More depressing corporate earnings news from both sides of the Atlantic set the seal on what was a bad week for London's equity market. Posting its fourth decline in five sessions, the FTSE 100, London's benchmark index, dropped back below 5,700 for the first time since May 14 when the index tumbled 130 points during the postmarket auction before rallying strongly late in the session, along with Wall Street.
The Dow Jones Industrial Average had taken an 181 points pasting on Thursday while the Nasdaq fell 77 points. The Dow dropped another 123 points shortly after the opening yesterday, before rallying strongly to post a 10 points gain as London closed.
Some observers took the view that the latest dismal US output and capacity utilisation figures, along with a retreating Wall Street, might induce the US Federal Reserve's open market committee, which meets on June 26th and 27th, to cut US interest rates again.
At the close the Footsie was down 29.5 at 5,723, having fallen 94.8 to 5,657.7 at its worst of the session. Over the week the index fell 227.6, or 3.8 per cent. Footsie was dragged down yesterday by a general sell-off in the TMT sectors, with more than a little help from the banks, led down by Royal Bank of Scotland, which alerted the market to evidence of rising bad debts.
The market's retreat was briefly arrested by the US consumer price index data for May which came in about the consensus forecast, up 0.4 per cent. But the market then resumed its downward path as US industrial production and capacity utilisation data showed another downwards lurch during the month. Sentiment in London remained extremely fragile, buffeted all week by a succession of worrying corporate earnings news and a sequence of rather alarming domestic economic data, which pointed to the prospect of higher interest rates.

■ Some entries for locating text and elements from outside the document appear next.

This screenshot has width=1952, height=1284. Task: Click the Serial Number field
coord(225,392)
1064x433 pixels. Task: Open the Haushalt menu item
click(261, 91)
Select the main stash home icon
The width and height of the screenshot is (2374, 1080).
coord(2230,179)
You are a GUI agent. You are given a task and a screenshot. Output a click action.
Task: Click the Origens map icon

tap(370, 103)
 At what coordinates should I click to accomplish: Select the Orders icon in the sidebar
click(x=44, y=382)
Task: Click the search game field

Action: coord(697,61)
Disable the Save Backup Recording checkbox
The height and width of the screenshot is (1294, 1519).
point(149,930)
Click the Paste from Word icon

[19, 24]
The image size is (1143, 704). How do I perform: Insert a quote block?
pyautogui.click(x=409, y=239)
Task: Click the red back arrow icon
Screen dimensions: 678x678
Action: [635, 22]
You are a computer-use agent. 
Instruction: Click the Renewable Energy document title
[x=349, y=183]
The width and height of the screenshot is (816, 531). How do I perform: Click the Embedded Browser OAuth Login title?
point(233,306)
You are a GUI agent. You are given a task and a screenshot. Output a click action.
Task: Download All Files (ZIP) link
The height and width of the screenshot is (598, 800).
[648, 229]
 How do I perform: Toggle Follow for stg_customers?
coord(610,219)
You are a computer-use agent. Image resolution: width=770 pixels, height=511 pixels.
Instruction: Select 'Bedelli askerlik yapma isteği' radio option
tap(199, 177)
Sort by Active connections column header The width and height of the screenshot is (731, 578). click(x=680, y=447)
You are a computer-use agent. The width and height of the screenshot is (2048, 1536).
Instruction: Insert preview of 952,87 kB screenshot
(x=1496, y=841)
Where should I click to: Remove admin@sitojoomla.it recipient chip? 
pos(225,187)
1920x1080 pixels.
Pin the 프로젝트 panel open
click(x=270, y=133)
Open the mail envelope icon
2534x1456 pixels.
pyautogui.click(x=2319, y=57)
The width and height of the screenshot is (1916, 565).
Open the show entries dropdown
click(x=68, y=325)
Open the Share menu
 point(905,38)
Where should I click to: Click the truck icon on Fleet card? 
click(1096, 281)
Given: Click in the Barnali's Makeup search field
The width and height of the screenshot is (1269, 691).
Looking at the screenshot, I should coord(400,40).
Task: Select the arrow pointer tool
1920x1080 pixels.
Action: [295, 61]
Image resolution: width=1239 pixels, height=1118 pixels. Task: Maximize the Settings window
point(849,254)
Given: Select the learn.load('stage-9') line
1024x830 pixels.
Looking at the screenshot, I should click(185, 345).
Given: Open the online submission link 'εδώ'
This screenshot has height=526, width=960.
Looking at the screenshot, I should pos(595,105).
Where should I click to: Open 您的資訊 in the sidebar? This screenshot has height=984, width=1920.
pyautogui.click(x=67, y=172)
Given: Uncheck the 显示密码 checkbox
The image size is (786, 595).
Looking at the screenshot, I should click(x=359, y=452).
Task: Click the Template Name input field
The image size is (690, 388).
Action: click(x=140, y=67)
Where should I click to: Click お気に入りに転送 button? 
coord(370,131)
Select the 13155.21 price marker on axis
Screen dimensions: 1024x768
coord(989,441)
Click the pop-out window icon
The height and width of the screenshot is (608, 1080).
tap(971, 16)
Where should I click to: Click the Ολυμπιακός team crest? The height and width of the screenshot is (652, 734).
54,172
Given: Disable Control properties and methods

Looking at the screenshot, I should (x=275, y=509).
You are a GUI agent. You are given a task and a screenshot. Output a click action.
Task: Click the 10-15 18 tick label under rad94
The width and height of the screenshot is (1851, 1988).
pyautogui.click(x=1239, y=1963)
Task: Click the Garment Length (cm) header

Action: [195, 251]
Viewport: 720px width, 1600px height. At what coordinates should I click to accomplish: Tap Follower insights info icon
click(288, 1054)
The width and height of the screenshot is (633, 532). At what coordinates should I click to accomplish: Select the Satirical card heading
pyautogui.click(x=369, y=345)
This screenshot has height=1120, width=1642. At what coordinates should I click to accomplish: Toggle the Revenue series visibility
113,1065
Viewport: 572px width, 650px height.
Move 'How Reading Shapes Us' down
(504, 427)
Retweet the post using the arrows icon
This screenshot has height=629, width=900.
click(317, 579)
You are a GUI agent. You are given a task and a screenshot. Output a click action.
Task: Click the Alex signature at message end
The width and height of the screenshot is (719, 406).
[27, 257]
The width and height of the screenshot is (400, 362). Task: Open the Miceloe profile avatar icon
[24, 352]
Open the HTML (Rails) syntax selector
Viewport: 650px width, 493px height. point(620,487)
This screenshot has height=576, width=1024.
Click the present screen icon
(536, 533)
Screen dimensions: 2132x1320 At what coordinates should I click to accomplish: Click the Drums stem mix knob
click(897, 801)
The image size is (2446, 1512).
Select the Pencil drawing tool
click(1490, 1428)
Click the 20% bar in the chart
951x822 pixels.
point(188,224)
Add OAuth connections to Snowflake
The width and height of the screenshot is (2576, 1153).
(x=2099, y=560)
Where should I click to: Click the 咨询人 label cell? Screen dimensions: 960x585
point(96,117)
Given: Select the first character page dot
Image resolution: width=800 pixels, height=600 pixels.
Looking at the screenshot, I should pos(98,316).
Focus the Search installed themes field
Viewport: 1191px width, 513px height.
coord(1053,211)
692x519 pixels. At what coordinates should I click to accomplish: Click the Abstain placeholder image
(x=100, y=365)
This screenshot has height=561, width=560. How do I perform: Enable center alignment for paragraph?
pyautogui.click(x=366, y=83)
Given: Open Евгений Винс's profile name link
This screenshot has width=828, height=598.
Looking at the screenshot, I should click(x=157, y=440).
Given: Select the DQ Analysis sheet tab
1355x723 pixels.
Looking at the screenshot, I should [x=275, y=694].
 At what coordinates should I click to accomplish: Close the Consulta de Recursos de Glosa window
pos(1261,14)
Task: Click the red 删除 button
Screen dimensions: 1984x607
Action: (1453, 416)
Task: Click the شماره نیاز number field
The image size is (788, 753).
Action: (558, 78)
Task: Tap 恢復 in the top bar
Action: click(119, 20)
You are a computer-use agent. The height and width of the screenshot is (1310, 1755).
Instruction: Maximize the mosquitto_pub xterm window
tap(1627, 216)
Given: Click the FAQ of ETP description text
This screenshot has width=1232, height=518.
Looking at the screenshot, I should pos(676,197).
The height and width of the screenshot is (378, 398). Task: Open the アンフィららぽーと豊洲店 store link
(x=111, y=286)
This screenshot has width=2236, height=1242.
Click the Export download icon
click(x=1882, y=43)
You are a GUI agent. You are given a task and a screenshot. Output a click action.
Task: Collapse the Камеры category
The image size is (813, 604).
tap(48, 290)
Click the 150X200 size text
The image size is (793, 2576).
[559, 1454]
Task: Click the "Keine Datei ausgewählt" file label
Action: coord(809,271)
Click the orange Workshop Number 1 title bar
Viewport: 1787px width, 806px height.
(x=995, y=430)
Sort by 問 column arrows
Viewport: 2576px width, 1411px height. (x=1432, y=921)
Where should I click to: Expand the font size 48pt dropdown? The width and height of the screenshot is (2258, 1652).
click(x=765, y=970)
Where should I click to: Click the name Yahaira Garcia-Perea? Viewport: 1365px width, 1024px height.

The bad news started overnight in the US with profits warnings from HJ Heinz and JDS Uniphase and fears that General Electric might withdraw its offer for Honeywell. And matters got progressively worse as the day wore on with news of a profits warning from Philips of the Netherlands and a startling earnings warning from Nortel Networks which said it expects a colossal $19.2 billion (€22.3 billion) loss for the second quarter, after special charges.